START Material to process

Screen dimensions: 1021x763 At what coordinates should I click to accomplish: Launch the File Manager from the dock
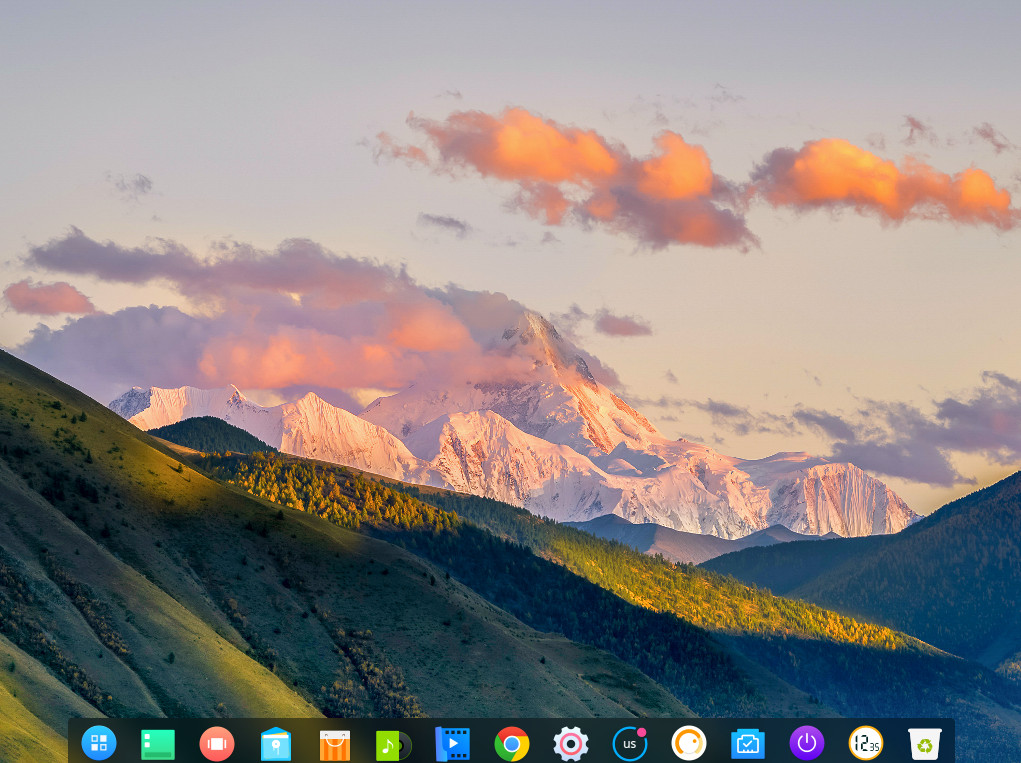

END Material to process
START Material to process

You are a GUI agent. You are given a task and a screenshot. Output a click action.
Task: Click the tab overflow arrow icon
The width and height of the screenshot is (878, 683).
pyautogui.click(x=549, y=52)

END Material to process
START Material to process

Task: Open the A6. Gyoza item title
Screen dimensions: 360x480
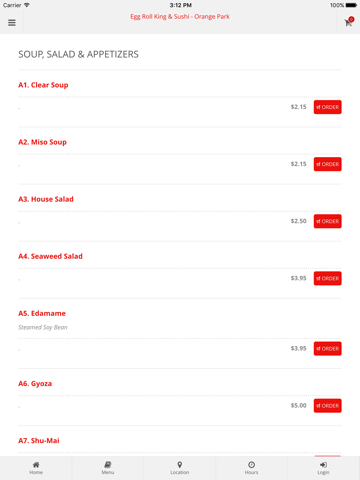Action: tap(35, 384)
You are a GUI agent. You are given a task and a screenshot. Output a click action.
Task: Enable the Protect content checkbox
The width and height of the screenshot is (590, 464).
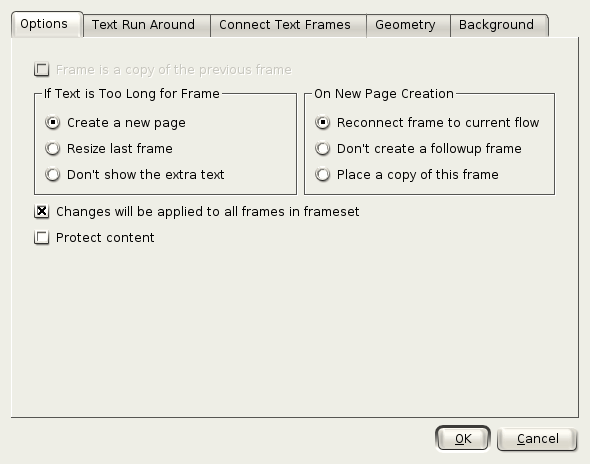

END Material to process

_The problem_
Only the lines above from the one with "Task: Enable the Protect content checkbox" through the one with "The width and height of the screenshot is (590, 464)." should be duplicated, character for character.

_Problem solution_
Task: Enable the Protect content checkbox
The width and height of the screenshot is (590, 464).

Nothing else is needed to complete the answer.